> Exercise goal:
Reproduce each line below precisely. Drop the pictures.

> Given data:
== Segment start ==

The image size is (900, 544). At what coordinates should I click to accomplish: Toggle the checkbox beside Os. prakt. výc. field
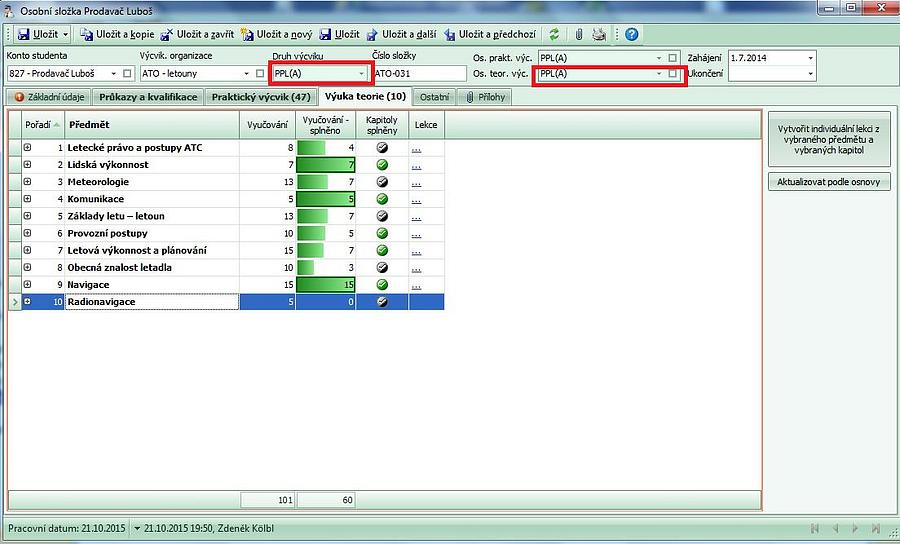pyautogui.click(x=673, y=58)
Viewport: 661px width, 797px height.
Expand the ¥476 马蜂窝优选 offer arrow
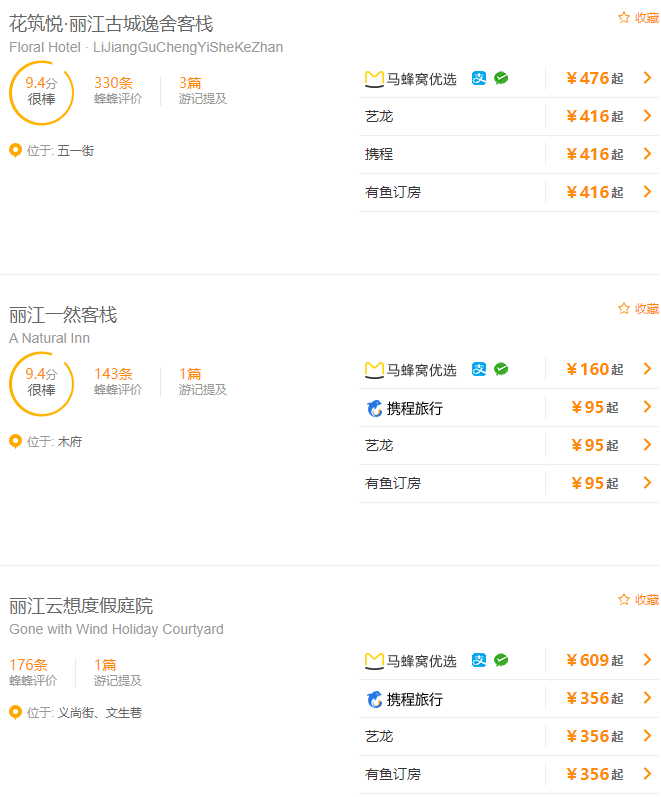(647, 78)
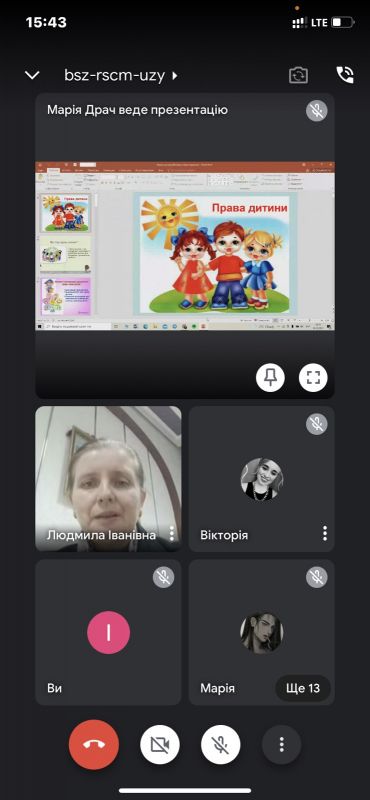Open more options in bottom bar

point(281,744)
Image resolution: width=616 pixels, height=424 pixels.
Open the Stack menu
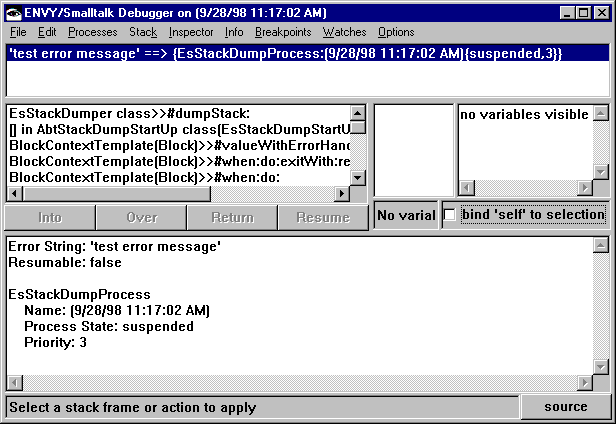coord(143,32)
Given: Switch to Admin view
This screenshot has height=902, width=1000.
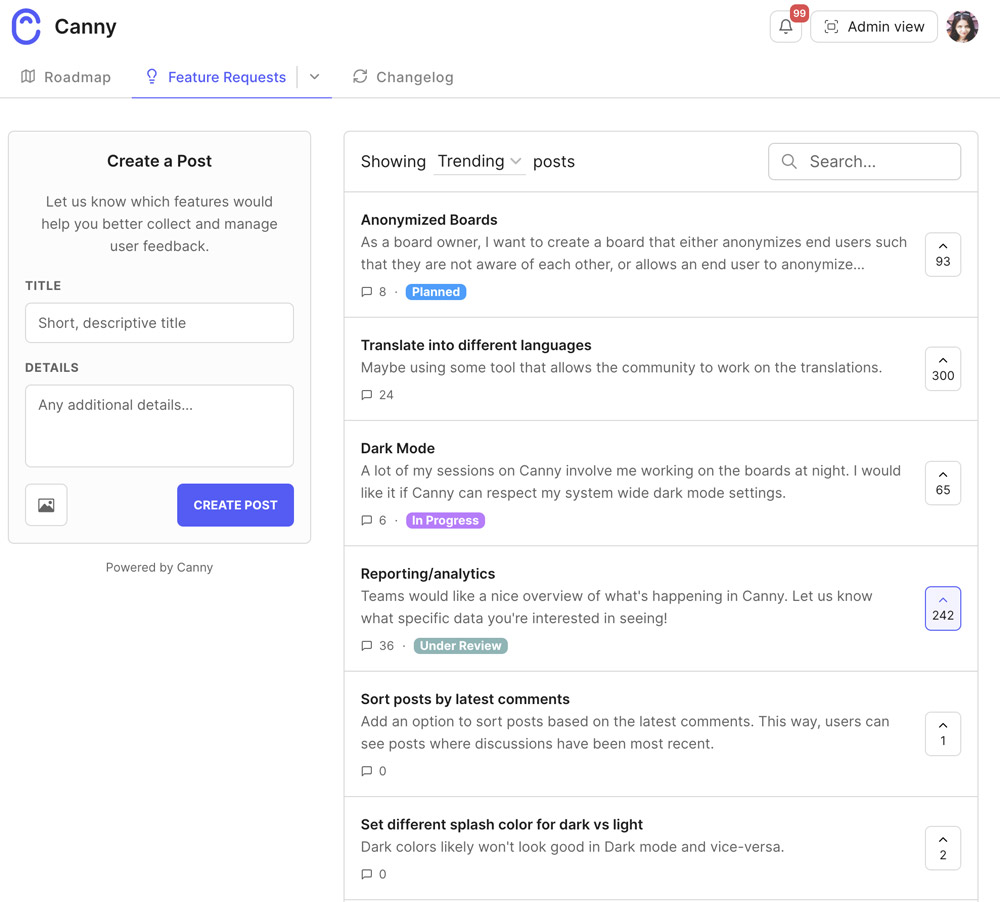Looking at the screenshot, I should tap(874, 27).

== Segment end ==

> Answer to the exercise:
The image size is (900, 544). At what coordinates should I click to accomplish: Toggle the checkbox beside Os. prakt. výc. field
pyautogui.click(x=673, y=58)
Viewport: 661px width, 797px height.
Expand the ¥476 马蜂窝优选 offer arrow
(647, 78)
Open more options in bottom bar

point(281,744)
Image resolution: width=616 pixels, height=424 pixels.
Open the Stack menu
coord(143,32)
Given: Switch to Admin view
This screenshot has height=902, width=1000.
Looking at the screenshot, I should tap(874, 27).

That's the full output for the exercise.